Autoregressive models have been widely used in hydrology over a few past decades. However, the instability of predictions in situations of data contamination remains a challenge. In this study we produced 72-hour VAR-based predictions of water levels on 6 gauges located on the middle Odra/Oder river. We used the newly-published LinAR method for no-data gap interpolation and, in addition, utilised two separate methods for outlier detection: EV and IFO. We propose a hydrological outlier evaluation criterion that reduces the number of detected outliers by removing (i.e. marking as non-outliers) those that are hydrologically connected. Finally, we evaluated the accuracy of VAR-based predictions of different lengths, assessed the quality of forecasting the rising limb, and examined the VAR model performance on data with artificial outliers. This study provides new data about the possibilities of predicting water levels in the Odra/Oder, which is a transboundary, flood-prone river. Further, we have clearly shown the influence of artificial outliers on the VAR model and studied two separate methods to handle artifacts. The following conclusions can be drawn:

  • Water level predictions for the downstream gauges reveal better skills than predictions for upstream gauges.

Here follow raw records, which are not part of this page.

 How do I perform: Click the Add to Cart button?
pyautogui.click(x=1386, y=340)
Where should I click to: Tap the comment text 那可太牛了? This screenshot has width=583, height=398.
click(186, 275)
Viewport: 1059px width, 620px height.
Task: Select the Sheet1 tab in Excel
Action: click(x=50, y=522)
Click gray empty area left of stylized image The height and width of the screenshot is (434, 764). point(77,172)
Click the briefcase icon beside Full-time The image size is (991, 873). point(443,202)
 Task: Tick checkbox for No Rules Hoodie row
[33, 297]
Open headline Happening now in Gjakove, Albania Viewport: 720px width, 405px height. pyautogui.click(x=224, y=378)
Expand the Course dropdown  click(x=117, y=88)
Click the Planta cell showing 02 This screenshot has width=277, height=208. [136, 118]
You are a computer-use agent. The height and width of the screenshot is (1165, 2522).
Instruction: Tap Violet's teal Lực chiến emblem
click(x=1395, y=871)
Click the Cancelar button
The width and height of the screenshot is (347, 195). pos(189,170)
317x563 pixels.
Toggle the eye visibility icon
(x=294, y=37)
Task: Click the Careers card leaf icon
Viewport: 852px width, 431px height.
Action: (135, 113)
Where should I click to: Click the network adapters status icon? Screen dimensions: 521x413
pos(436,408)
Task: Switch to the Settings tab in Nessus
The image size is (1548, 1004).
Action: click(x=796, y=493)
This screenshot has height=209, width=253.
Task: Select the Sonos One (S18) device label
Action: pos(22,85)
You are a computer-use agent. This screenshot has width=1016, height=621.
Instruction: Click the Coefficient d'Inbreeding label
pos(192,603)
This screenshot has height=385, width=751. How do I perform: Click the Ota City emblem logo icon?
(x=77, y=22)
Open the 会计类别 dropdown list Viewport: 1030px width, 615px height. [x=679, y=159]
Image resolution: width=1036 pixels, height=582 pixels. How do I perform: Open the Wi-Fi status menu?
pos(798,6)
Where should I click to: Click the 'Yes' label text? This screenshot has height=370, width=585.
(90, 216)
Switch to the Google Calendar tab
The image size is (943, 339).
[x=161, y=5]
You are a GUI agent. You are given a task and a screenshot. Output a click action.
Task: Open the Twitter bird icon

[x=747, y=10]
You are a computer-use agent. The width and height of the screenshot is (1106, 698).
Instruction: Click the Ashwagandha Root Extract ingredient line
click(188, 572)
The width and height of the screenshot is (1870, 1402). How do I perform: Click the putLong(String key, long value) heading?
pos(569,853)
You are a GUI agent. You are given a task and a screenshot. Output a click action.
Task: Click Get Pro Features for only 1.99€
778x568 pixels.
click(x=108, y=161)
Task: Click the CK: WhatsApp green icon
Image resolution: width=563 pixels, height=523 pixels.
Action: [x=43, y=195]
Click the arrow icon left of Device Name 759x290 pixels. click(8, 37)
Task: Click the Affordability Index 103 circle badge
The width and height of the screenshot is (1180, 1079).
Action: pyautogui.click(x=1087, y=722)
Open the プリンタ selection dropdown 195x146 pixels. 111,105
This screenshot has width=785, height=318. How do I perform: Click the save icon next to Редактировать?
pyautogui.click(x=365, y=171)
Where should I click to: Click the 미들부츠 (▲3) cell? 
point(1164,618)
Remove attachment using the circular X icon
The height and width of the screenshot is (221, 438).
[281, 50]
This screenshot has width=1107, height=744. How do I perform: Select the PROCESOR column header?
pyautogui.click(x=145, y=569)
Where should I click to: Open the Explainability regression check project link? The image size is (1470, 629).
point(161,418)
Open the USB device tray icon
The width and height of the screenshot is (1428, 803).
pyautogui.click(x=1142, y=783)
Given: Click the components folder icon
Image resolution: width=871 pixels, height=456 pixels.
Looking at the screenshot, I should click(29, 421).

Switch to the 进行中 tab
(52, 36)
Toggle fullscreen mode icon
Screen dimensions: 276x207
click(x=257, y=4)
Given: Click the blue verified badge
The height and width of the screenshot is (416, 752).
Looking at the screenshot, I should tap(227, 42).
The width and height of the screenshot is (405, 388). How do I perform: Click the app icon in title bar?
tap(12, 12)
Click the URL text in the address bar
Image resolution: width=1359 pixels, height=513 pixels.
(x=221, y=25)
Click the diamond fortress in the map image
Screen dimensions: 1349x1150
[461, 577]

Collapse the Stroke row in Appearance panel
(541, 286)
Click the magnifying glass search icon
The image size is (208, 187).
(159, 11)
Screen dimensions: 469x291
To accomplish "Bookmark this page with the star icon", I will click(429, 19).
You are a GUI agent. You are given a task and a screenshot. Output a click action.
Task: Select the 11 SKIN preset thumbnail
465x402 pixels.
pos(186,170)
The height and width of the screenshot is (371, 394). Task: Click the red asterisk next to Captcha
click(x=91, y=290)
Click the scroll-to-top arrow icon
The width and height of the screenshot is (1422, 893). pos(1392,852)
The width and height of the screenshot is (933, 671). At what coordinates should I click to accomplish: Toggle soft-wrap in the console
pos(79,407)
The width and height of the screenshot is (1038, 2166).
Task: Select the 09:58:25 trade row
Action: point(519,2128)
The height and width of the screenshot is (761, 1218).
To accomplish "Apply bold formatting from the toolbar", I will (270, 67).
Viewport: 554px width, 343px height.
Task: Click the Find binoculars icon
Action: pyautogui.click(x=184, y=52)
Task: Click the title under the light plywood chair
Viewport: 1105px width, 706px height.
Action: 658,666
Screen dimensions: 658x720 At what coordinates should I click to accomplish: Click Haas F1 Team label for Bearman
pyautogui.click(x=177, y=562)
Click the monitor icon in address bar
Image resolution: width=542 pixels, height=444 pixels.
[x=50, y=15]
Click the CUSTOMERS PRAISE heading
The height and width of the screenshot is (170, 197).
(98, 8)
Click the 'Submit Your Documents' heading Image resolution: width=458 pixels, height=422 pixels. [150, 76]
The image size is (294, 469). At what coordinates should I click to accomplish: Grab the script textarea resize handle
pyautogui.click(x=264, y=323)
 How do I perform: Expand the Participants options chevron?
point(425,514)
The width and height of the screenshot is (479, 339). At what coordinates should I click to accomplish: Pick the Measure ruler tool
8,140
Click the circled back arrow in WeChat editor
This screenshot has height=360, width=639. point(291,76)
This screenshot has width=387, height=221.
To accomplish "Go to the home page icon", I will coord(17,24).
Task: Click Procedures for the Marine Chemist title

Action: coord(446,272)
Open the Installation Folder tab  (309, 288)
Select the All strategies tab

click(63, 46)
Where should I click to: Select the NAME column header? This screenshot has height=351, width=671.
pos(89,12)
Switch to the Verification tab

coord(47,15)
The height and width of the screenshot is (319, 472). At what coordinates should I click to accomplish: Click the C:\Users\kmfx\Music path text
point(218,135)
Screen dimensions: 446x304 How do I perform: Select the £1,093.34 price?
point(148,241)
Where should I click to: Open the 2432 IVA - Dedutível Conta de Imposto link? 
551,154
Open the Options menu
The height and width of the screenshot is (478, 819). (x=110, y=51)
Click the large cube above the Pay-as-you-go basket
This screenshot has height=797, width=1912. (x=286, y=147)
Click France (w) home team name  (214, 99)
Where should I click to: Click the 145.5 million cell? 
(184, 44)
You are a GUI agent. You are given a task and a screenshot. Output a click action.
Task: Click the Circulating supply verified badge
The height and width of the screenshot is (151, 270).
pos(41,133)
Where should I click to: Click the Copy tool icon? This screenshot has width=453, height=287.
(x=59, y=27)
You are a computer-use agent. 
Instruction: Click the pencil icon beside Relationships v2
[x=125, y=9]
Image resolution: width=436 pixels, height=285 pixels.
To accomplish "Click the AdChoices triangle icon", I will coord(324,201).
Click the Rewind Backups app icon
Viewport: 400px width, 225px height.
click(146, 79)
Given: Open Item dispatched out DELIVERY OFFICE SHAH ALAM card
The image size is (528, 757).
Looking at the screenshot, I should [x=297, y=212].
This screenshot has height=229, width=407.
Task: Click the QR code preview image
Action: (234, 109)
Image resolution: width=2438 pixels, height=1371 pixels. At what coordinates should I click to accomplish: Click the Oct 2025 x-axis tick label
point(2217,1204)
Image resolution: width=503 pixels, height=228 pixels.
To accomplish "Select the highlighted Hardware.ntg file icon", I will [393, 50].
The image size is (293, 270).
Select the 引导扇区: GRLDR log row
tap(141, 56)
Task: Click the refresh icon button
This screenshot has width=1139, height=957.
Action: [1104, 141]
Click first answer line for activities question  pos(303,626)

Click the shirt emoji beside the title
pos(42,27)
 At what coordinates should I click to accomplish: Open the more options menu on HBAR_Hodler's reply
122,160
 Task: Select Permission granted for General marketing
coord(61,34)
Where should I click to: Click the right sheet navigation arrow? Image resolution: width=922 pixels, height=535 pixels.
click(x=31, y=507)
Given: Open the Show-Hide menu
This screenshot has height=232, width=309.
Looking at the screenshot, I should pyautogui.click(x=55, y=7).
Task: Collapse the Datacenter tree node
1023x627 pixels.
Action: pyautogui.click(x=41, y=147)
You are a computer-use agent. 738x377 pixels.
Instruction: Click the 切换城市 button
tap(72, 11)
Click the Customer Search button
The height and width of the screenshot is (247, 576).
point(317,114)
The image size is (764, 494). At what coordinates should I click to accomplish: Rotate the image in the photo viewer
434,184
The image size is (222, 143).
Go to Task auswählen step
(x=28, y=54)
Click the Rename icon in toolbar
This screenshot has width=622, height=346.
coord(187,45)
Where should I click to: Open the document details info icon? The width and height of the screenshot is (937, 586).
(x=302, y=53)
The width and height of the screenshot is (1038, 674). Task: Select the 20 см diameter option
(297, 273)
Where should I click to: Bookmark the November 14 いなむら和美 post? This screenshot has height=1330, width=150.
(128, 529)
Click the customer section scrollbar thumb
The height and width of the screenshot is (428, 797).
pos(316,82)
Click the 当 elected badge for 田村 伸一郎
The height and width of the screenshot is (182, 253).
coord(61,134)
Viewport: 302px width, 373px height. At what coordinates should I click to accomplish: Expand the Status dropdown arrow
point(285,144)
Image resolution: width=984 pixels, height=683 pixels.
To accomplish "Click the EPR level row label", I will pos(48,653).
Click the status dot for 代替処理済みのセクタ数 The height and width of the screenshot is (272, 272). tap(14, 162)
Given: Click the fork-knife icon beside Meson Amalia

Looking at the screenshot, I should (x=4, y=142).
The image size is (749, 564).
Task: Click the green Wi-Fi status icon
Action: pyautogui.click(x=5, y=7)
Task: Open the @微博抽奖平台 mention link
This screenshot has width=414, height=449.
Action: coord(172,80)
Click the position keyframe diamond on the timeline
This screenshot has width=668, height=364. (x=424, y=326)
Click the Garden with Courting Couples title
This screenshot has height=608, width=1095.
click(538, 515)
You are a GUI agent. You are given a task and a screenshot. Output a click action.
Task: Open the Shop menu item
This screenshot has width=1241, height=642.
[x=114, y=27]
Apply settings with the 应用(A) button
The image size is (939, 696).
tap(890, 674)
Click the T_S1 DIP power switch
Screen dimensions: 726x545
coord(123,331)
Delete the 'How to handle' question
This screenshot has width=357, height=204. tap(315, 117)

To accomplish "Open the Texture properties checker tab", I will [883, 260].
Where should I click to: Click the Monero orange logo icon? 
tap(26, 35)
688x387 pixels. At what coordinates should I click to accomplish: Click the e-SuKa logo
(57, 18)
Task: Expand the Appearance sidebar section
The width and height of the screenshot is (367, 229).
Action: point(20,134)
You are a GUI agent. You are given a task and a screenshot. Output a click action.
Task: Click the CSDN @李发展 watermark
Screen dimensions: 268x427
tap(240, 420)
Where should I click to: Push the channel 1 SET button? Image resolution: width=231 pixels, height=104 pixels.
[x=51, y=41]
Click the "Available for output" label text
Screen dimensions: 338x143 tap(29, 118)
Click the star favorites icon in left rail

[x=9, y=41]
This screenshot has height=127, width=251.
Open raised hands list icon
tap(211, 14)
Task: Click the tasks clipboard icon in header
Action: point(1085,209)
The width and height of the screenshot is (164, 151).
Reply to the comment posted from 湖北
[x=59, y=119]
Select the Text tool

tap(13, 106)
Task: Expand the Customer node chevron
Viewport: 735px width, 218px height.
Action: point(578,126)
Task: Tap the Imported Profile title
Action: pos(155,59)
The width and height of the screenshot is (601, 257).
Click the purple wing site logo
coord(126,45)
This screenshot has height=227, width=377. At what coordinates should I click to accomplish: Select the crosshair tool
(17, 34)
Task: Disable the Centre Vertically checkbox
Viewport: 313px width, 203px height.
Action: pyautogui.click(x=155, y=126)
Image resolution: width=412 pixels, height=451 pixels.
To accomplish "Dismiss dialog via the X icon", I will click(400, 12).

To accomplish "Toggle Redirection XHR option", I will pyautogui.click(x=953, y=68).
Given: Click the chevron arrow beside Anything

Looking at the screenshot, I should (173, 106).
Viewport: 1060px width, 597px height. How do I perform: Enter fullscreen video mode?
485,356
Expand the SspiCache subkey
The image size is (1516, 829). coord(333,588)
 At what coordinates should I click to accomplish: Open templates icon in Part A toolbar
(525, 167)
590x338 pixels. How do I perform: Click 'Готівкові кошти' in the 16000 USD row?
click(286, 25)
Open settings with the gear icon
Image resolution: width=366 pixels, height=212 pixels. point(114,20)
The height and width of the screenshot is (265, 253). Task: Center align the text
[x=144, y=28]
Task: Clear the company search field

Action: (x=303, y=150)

  • Applying outlier rejection improved the accuracy of predictions, especially for gauges with evident outliers.

  • The VAR model showed satisfactory skills in predicting the rising limb. However, better accuracies were observed for downstream gauges.

  • Artificial outliers caused instability of VAR-based predictions.

  • IFO method correctly detected all artificial outliers, significantly improving the quality of water level forecasts.

  • Future studies could consider using the VARMA model as the Moving Average component may effectively model the snowmelt-supplied baseflow.